Right this moment I’m sitting in the middle of Madikwe Game Reserve. I’m on a weekend safari. I came here all by myself (although the owner is a friend), and have just been savouring the peace and quiet of the bush and the Game Drives out into the wilderness to see wild lions and hyenas and elephants etc. in their natural state. So good for my soul! And coffee on my mate’s lodge balcony, chatting and bonding about all sorts of things…this too has been beautiful!

And soon I will be getting into my car and driving back to Johannesburg. And there eagerly awaits a new Man..who has invited me to drinks at his home. Red, I call him. An online dating man.  He feels like a kind and good man.
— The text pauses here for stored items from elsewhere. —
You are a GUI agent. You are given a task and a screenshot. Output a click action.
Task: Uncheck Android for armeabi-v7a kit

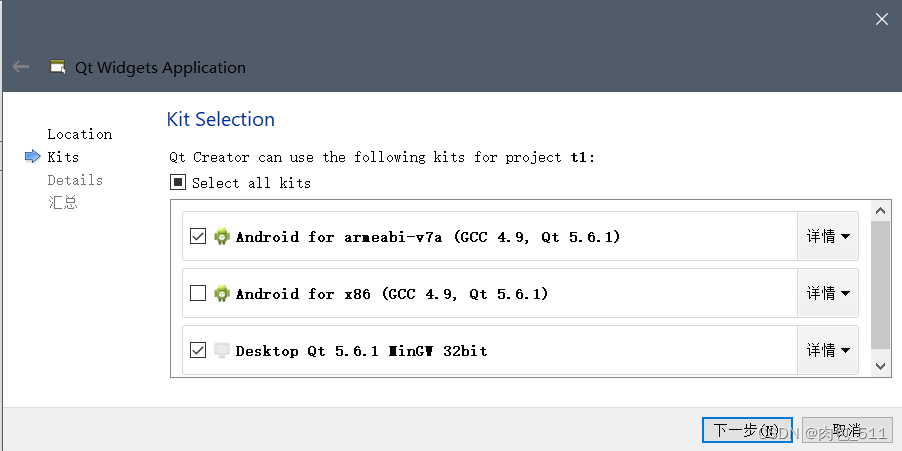(198, 237)
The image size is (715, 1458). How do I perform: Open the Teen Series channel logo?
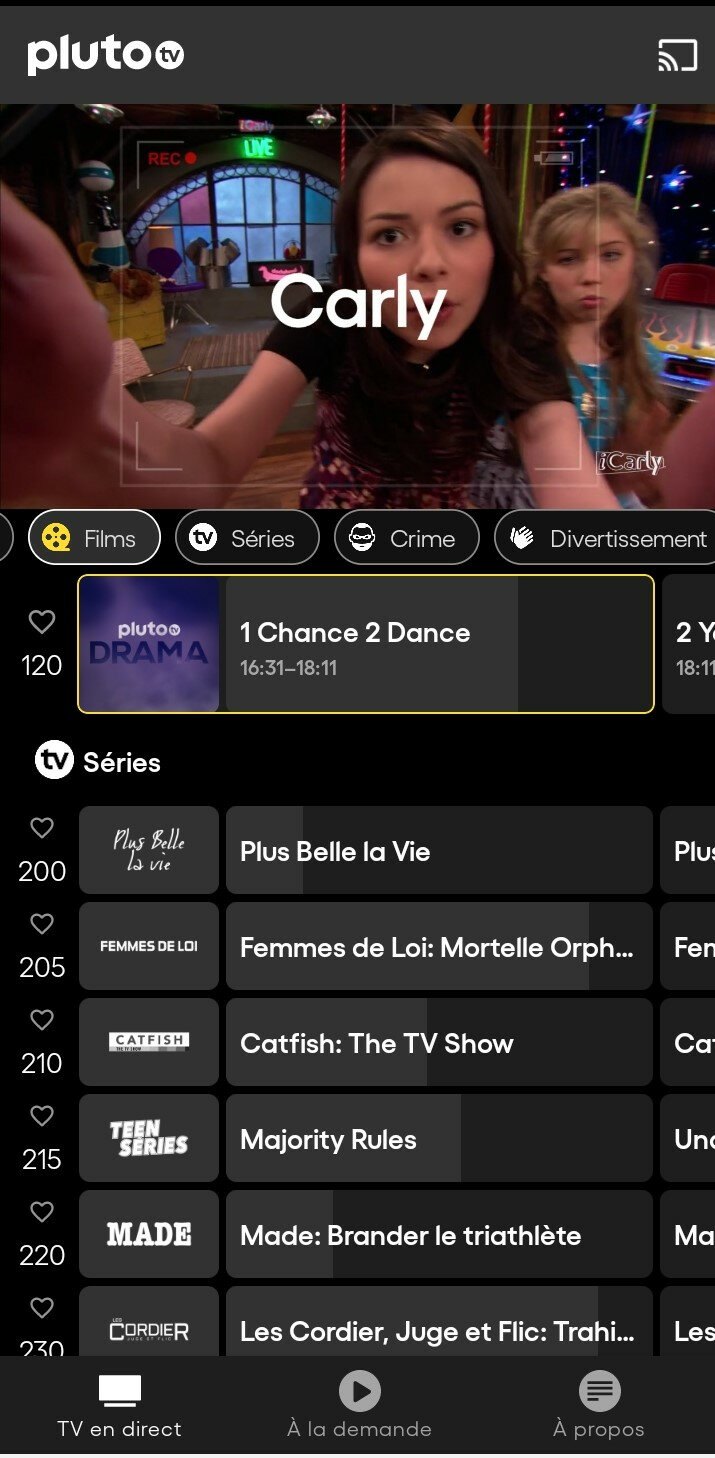[149, 1138]
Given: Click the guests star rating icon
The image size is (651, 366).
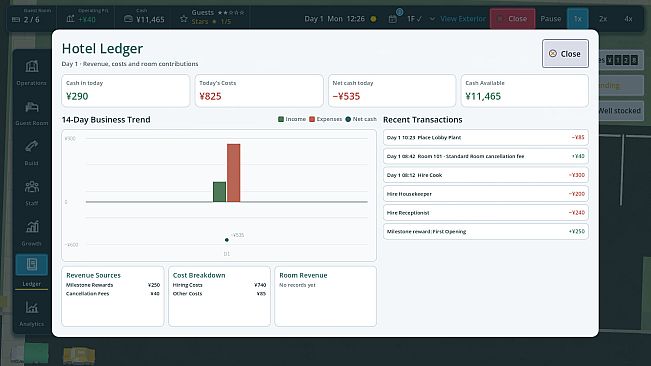Looking at the screenshot, I should click(184, 19).
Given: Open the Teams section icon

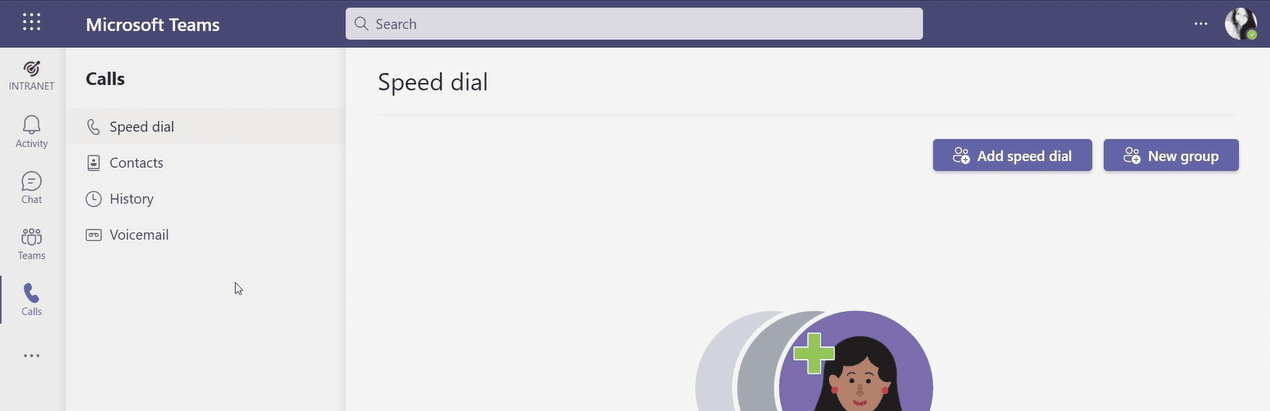Looking at the screenshot, I should coord(32,243).
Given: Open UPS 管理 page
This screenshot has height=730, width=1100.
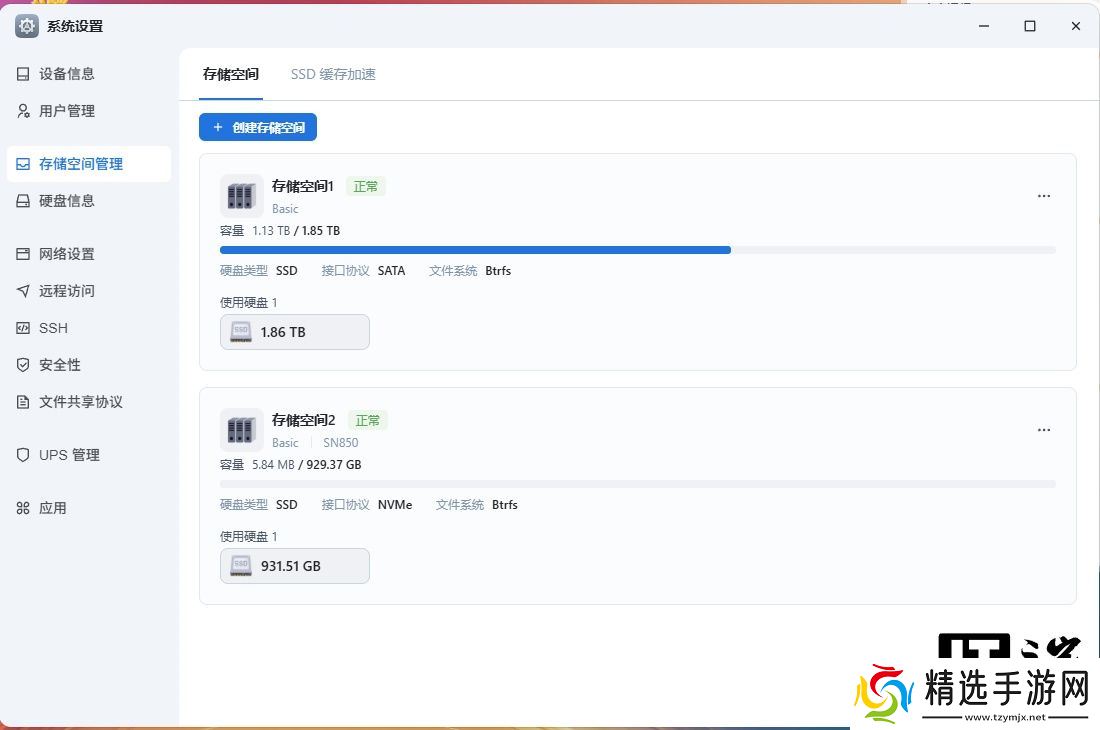Looking at the screenshot, I should pyautogui.click(x=69, y=455).
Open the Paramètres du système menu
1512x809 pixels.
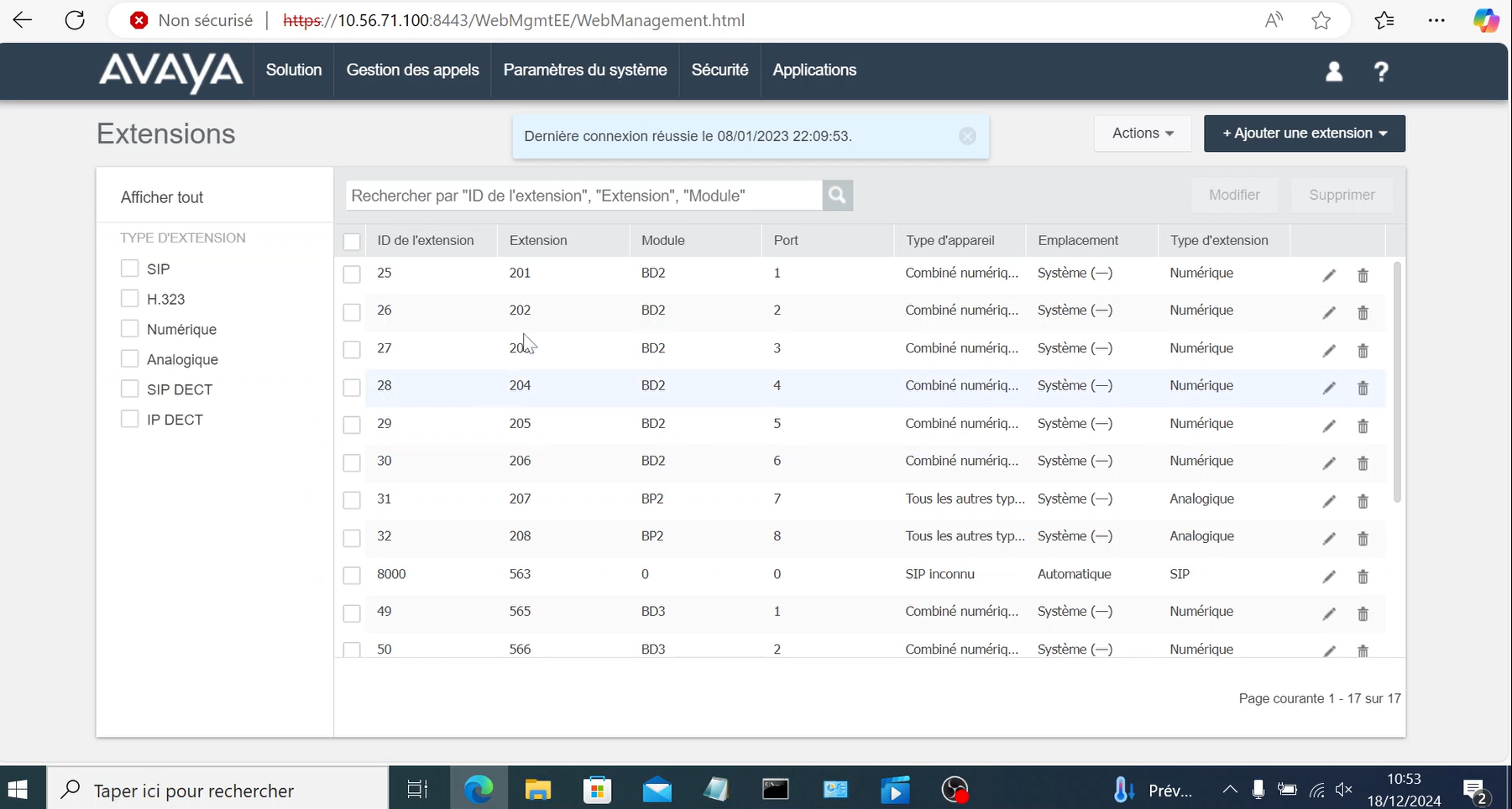[585, 70]
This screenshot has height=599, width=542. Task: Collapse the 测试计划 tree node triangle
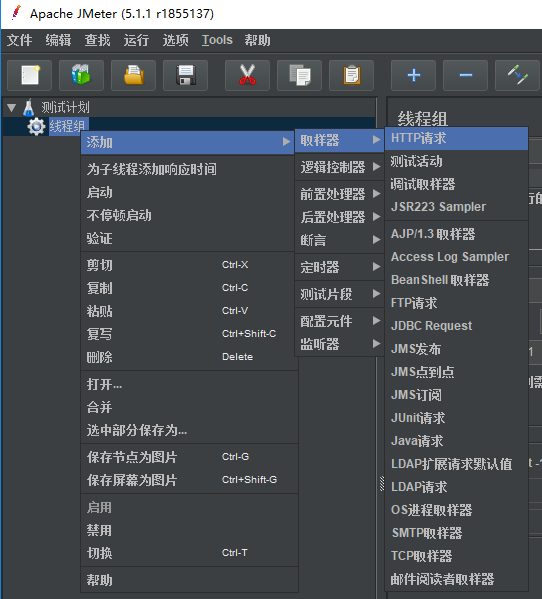pyautogui.click(x=11, y=108)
He’s enthusiastic about being with me, doesn’t play cat and mouse with his feelings, and seems to be the kind of man that I usually just walk past without noticing. Because he’s not my usual type – the imposing, unavailable, manipulative personality disordered men that draw me like a moth to the fire, but rather the type that seems real and open and present and caring and who I then normally dismiss without a thought.

So this time my question to myself is: can I stay the distance? Have I healed myself enough to be able to receive the care and love I think he wants to give me without running a mile because my inner fiver-year-old cannot tolerate actually receiving the love she so craves?